### What you have to do
In the material below, pictures must be dropped. Repeat exactly, and only, the lines from the line with "Screen dimensions: 590x401" to the line with "Task: Open Communication Preferences link", both ends included.

··········

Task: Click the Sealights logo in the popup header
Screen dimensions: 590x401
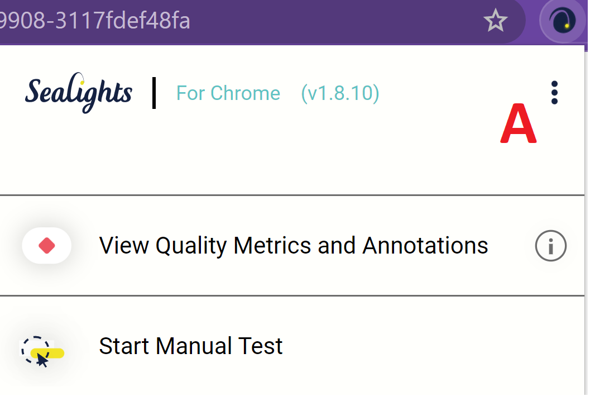Action: (x=78, y=92)
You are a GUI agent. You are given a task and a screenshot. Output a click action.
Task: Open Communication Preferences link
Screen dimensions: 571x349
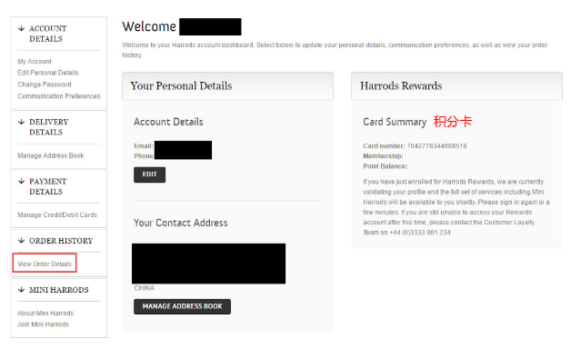point(59,96)
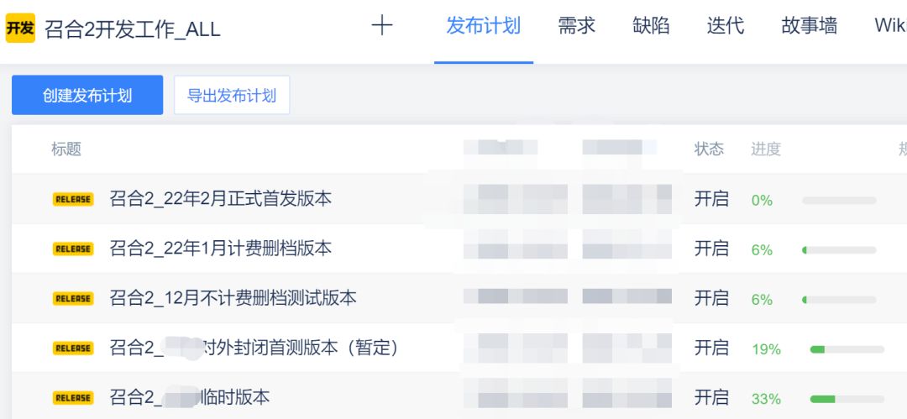Open release 召合2_22年1月计费删档版本
The image size is (907, 419).
pos(220,249)
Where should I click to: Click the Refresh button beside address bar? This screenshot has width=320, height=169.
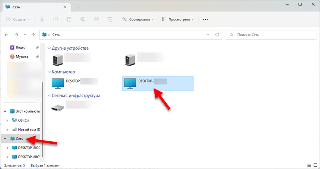pos(217,35)
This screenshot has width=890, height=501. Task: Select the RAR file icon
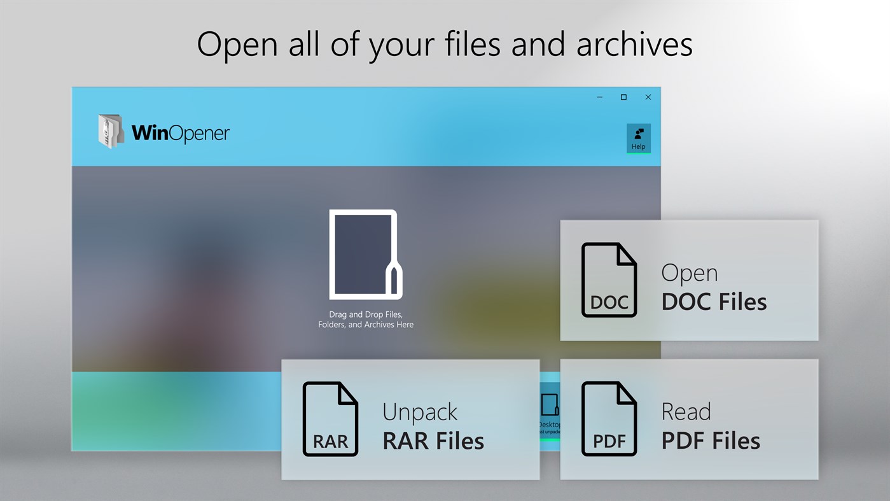click(x=330, y=419)
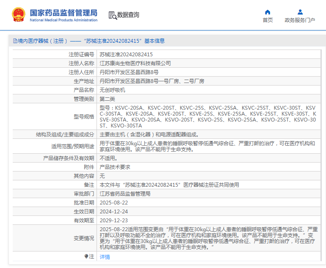Open the 政务服务门户 link text
The width and height of the screenshot is (326, 268).
click(300, 20)
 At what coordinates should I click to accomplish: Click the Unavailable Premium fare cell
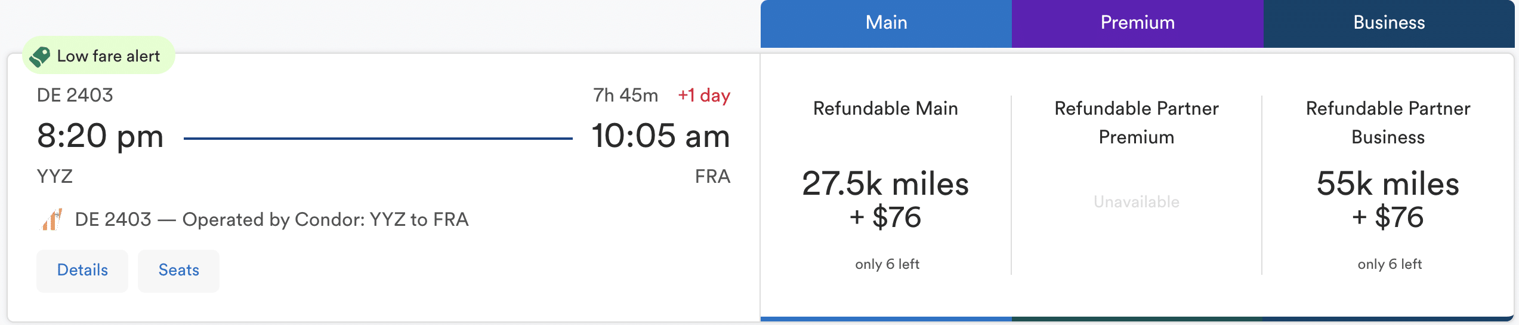[x=1136, y=202]
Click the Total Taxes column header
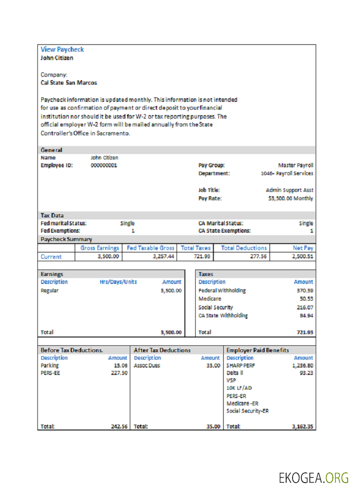The width and height of the screenshot is (354, 492). (196, 248)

··········

### Output of the exercise
Screen dimensions: 590x401
Action: (x=78, y=92)
You are a GUI agent. You are given a task and a screenshot. Output a click action.
Task: Open Communication Preferences link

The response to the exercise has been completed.